Why is form usability important?
Usability Testing on forms is important for two major reasons; firstly, if you have bothered to include a form you must want people to complete it so you can capture the information for the purpose you intend; the less usable a form is the less likely users are to complete. Secondly, information is only useful if it is accurate and relevant; if your form is not user-friendly you might capture information but it might not be expressed in a way that is not useful or beneficial to your aim. Usability testing forms helps you determine whether your forms are performing well and where they could be improved.
So, what is likely to ensure maximum usability (and therefore maximum completion of forms with usable data)?
When usability testing a form, there are a number of components that will increase form usability and completion. These are:
- Labelling – making sure that the fields are correctly described and named so users understand what is required to be input.

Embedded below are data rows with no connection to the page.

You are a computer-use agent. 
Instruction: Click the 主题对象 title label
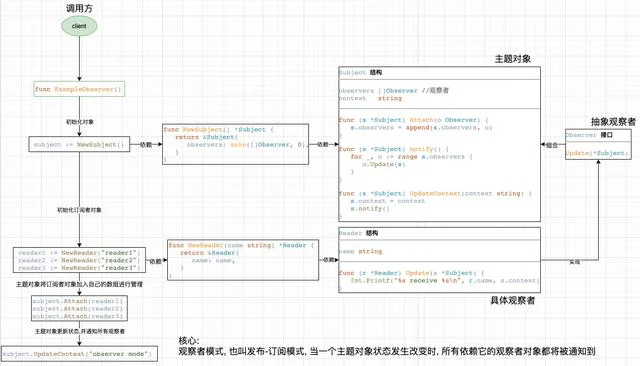(513, 59)
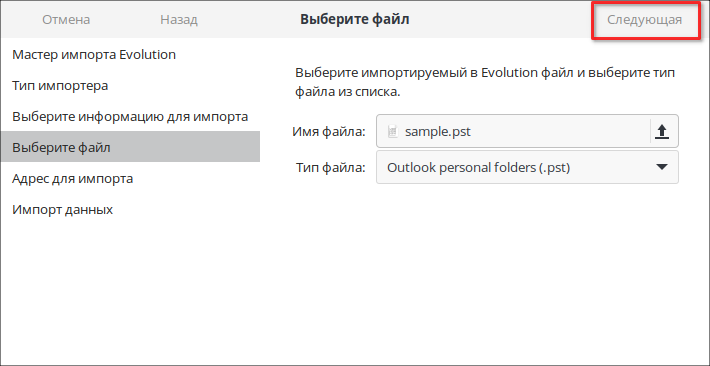Click the Назад button
This screenshot has height=366, width=710.
[x=179, y=20]
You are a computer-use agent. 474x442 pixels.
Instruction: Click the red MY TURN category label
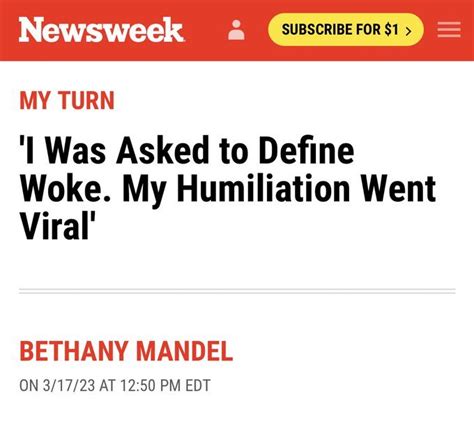67,100
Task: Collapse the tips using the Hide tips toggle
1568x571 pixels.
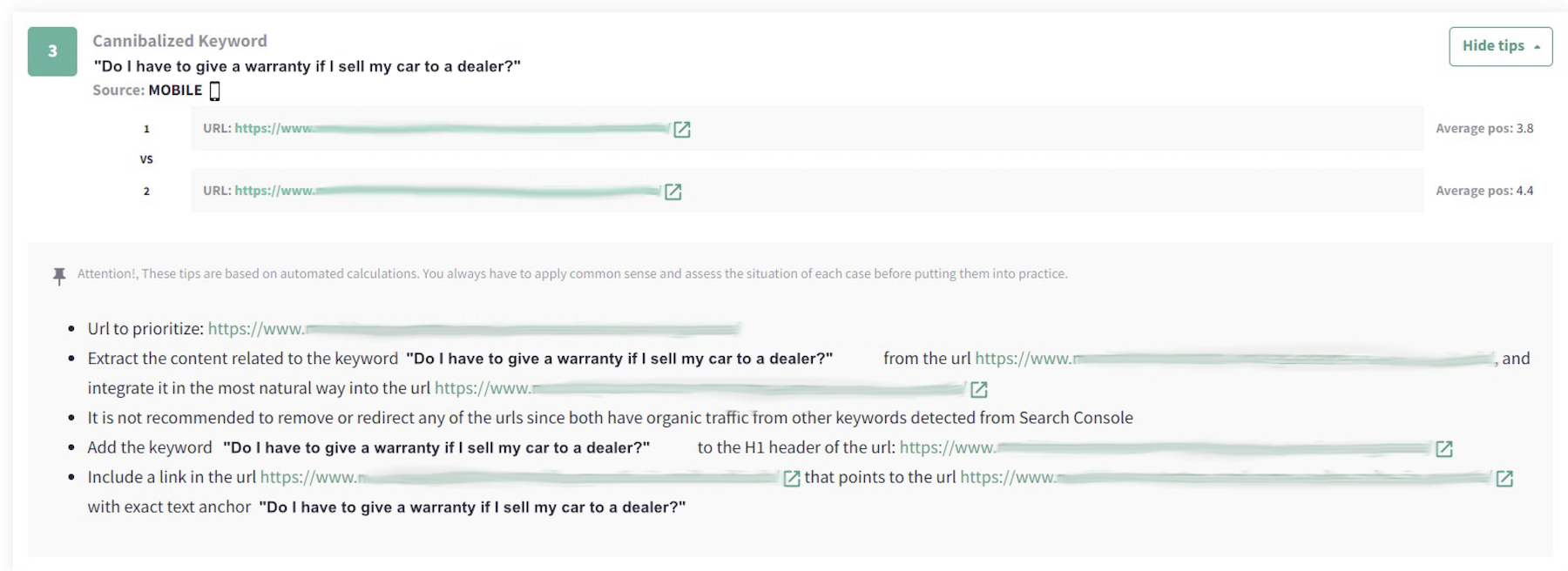Action: point(1499,45)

- Options – when you require a specific answer it can be helpful to include choices such as M/F for sex or Mr/Mrs/Ms etc. for title. This speeds the process up and make sure that the user gives you exactly what you are seeking.
- Action – when an action is required, such as submitting the form or moving onto another activity or part of the site buttons and links can be added to accommodate this.

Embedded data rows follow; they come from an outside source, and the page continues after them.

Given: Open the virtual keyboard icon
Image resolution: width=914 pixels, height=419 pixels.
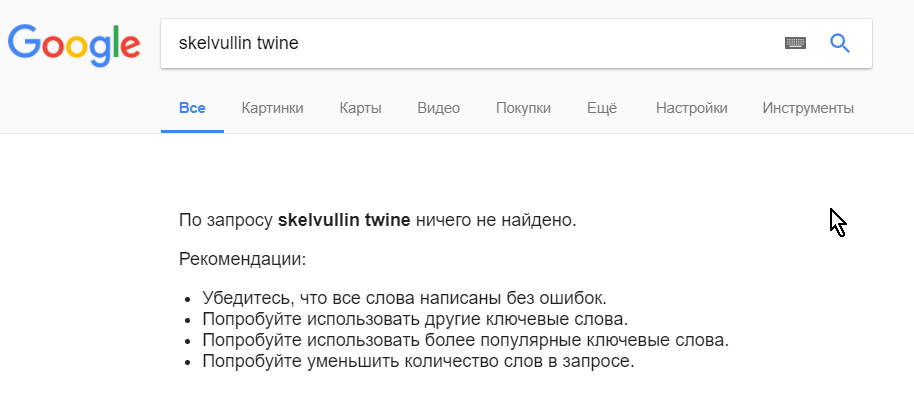Looking at the screenshot, I should (795, 43).
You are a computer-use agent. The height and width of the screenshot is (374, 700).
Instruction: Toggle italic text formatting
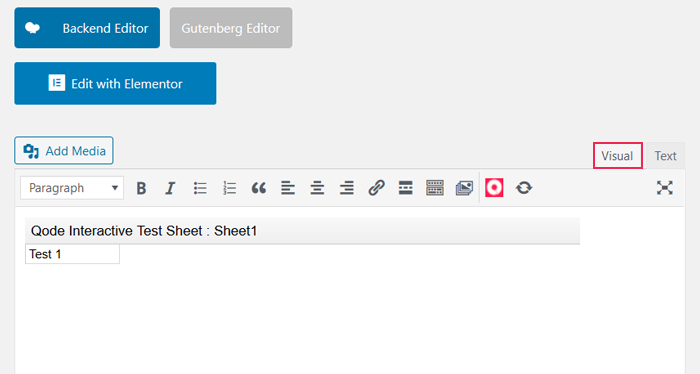(x=170, y=188)
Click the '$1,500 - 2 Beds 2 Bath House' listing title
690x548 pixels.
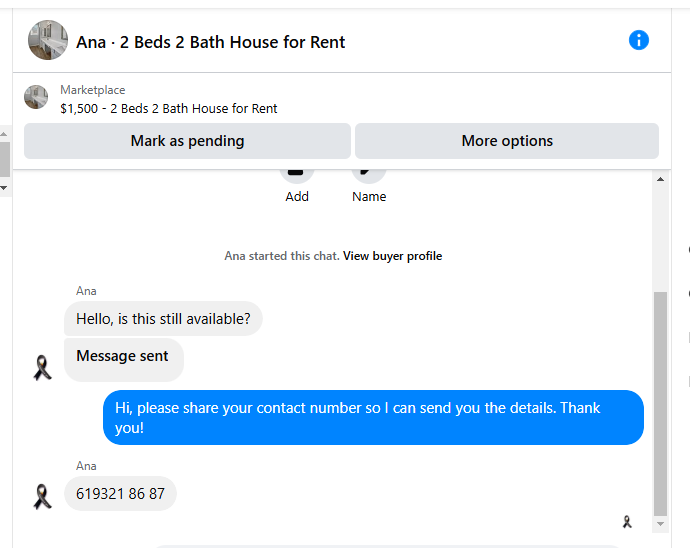[x=169, y=108]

- Help Function – this supplies help to the user in filling in the form by explaining what is required or giving examples of the information expected.
- Messages – these help the user in meeting the requirements or deciding exactly what they need to do. It can also tell them when they have input incorrectly or where an answer is inappropriate or invalid.
There are a few other guidelines that can be observed in the development and layout of a form and these can also be gauged in usability testing.
- Make sure the purpose of the form is clear so that users know exactly what they are doing and why.
- Don’t ask for information that you don’t need; it will annoy users and make them suspicious of your motives (e.g. if you ask for a phone number users may think they are going to get cold-called by someone you have sold a list to).
- Try to think logically how users will complete the form and let this dictate the information you request and how the form is structured and laid out.
- Be aware of the user to enable you to use the right language and iconography to maximise understanding and engagement.
- Where you feel imagery, pictures, links or anything else that aids understanding or explanation is justified don’t be afraid to include them. If it is genuinely useful people will appreciate them and not be put off if it makes the form longer.
Forms are an important aspect of many websites whether they are assisting passage around the site, aiding the selling and closing process, determining what it is appropriate to serve the user with or any other function, it is vital that they are convenient and accurate in how they work and what information they gather.